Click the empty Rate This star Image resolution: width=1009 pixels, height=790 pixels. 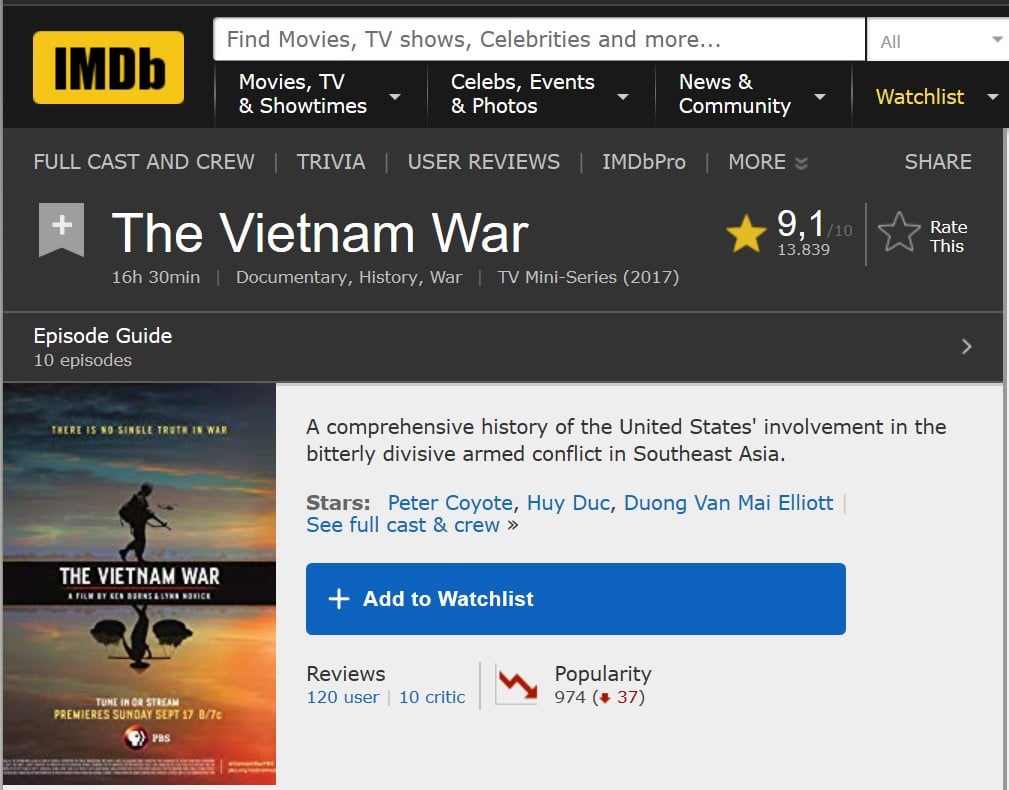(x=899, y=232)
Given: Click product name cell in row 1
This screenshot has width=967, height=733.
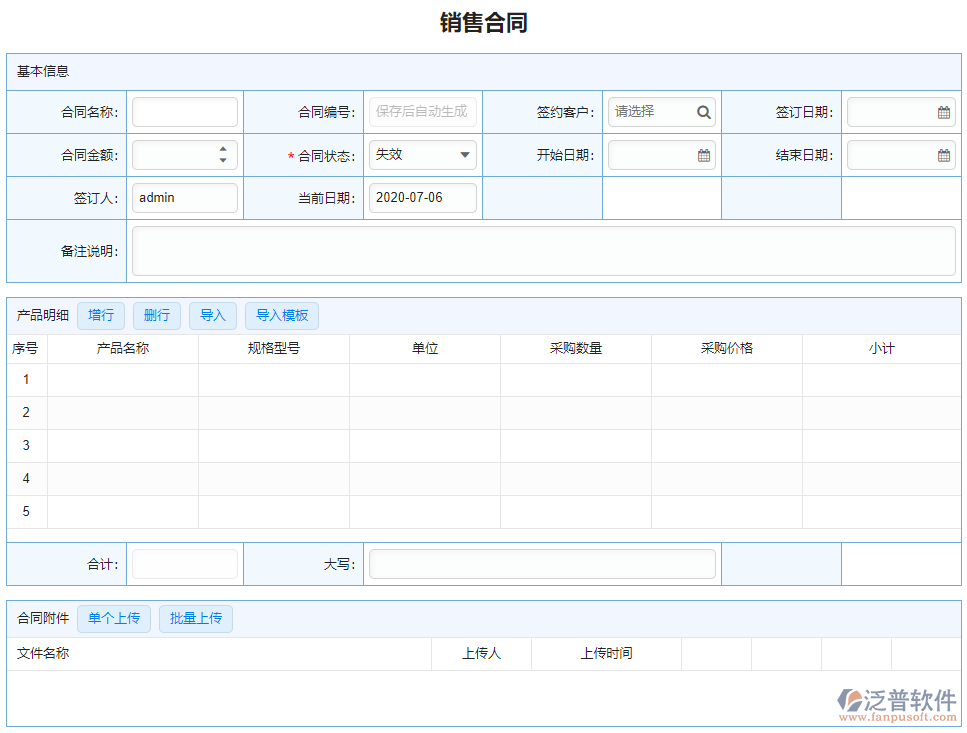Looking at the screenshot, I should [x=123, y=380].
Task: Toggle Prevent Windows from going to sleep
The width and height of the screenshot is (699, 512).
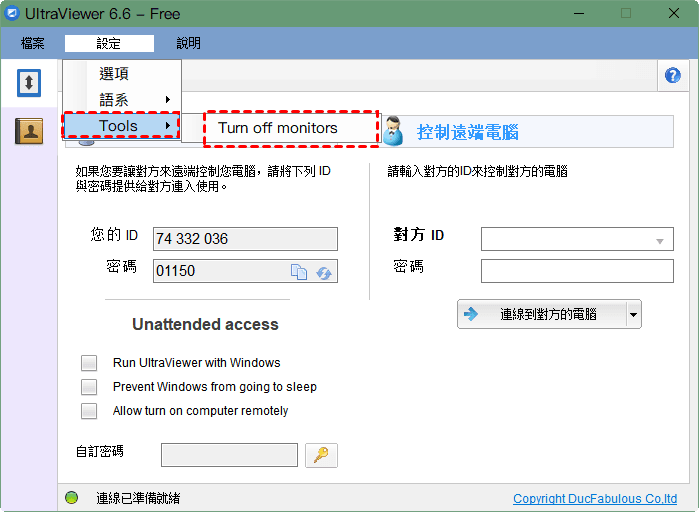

**Work required:** Only the lines from the one with "This screenshot has width=967, height=733." through the last line above belong in the answer. Reproduce them exactly, without the pictures.

**Solution for this exercise:**
This screenshot has width=967, height=733.
Looking at the screenshot, I should [x=123, y=380].
Task: Toggle Prevent Windows from going to sleep
The width and height of the screenshot is (699, 512).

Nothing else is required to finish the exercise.